I wasn’t ready for John. I wasn’t prepared. As a result, I was blindsided and overwhelmed by the thoughts and emotions that followed.
I have since learned that many patrollers have had similar experiences and have memories of their own that haunt them to one degree or another. Indeed, as patrollers, all of us have been or will eventually be exposed to rescues that are especially complicated, life-threatening, objectively traumatic, or that stick with us long after the “all clear” has been sounded.
Rescue events like these are potentially traumatizing for us, meaning that they can challenge, compromise, and sometimes overwhelm our capacity to cope and function effectively.
When this happens, a stress injury is sustained. Stress injuries can be mild and transitory or profound and long-lasting and can be aggravated by stressful life circumstances. They may result from exposure to a traumatic event or multiple exposures over time.
Stress injuries are characterized by common, predictable, and, most of all, normal post-event reactions—feelings, thoughts, and behaviors that we usually don’t experience in our day-to-day lives.
And while any of us can get hurt, all of us can get better, especially when we understand how stress injuries are formed and, more importantly, when we have the knowledge and tools to help us navigate the aftermath of a particularly bad scene.
That night in the woods with John is what started me on my mission to ensure that patrollers are not blindsided but instead are ready for rescues like John.
To that end, I’ve created a new course, “Stress Injury Preparation for Patrollers,” for the members of the Eastern Division.

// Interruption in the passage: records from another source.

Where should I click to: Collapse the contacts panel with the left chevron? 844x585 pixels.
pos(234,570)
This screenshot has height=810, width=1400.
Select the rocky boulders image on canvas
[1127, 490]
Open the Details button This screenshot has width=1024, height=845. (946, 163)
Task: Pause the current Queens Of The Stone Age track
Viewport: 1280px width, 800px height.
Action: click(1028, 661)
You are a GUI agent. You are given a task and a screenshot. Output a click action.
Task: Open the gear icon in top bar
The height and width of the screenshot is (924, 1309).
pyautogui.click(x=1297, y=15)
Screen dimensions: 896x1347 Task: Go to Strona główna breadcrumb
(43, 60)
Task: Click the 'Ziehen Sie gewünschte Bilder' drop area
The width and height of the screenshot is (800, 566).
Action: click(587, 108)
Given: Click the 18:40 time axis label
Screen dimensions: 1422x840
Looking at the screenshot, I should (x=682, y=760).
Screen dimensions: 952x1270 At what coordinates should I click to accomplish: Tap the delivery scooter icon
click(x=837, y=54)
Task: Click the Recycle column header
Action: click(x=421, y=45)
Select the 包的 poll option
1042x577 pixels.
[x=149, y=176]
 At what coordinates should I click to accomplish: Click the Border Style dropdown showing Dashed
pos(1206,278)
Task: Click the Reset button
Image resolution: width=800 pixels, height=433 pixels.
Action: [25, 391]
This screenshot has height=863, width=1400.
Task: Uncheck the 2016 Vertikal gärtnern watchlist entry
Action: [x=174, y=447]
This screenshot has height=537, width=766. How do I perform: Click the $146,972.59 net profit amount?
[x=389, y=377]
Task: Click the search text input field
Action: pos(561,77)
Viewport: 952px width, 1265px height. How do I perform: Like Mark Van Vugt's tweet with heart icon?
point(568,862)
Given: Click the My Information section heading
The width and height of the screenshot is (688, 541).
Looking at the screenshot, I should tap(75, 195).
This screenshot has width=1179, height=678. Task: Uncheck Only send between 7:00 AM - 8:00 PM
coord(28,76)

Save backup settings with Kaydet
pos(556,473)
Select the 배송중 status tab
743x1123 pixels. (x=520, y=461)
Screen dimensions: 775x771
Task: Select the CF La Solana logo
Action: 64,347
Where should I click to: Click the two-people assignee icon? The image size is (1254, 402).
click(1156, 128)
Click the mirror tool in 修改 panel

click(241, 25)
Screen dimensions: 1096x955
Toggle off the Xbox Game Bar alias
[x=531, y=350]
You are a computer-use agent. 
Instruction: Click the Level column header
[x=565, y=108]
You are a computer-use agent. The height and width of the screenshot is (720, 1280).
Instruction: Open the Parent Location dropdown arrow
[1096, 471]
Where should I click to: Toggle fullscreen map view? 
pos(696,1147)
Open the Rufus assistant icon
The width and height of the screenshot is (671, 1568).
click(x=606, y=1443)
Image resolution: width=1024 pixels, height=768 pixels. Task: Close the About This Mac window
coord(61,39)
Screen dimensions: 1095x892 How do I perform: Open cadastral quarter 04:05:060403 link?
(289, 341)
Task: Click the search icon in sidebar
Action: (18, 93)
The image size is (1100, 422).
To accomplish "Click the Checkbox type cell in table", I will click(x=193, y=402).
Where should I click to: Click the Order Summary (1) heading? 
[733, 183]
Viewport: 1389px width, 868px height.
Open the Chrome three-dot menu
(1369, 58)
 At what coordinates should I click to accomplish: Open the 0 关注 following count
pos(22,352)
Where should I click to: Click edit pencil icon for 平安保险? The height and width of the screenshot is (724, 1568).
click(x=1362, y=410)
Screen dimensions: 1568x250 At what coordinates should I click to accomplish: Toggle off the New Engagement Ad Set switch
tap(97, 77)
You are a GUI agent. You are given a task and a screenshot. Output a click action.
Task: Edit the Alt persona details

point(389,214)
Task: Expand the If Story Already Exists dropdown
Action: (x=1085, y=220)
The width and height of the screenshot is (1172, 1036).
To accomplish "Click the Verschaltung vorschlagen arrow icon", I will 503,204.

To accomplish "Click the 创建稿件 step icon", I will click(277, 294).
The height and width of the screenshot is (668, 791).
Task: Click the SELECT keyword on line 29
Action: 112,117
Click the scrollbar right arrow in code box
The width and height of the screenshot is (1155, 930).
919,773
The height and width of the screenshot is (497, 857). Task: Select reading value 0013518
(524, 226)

It aims to enable ski patrollers to better understand stress injury—its MOI, signs and symptoms, formation, and mitigation—and thereby be better prepared to help themselves and their fellow patrollers respond to recover from exposure to on-the-hill trauma.
I encourage you to check the new online course called “Stress Injury Preparation for Patrollers.” It can be found on the front page of the Division’s educational event website known as PatrollerSchool.ORG.
The author, Ollie Neith, is a Northern Vermont Alumni Patroller. In 2018, he founded the Camelback Ski Patrol “Disruptive Event Response Team” (DERT) to combat stress injury after living through his episodes. Successes learned from the Camelback team contributed to the creation of a Stress Awareness Team for the entire division and helped peak interest at NSP and several other divisions.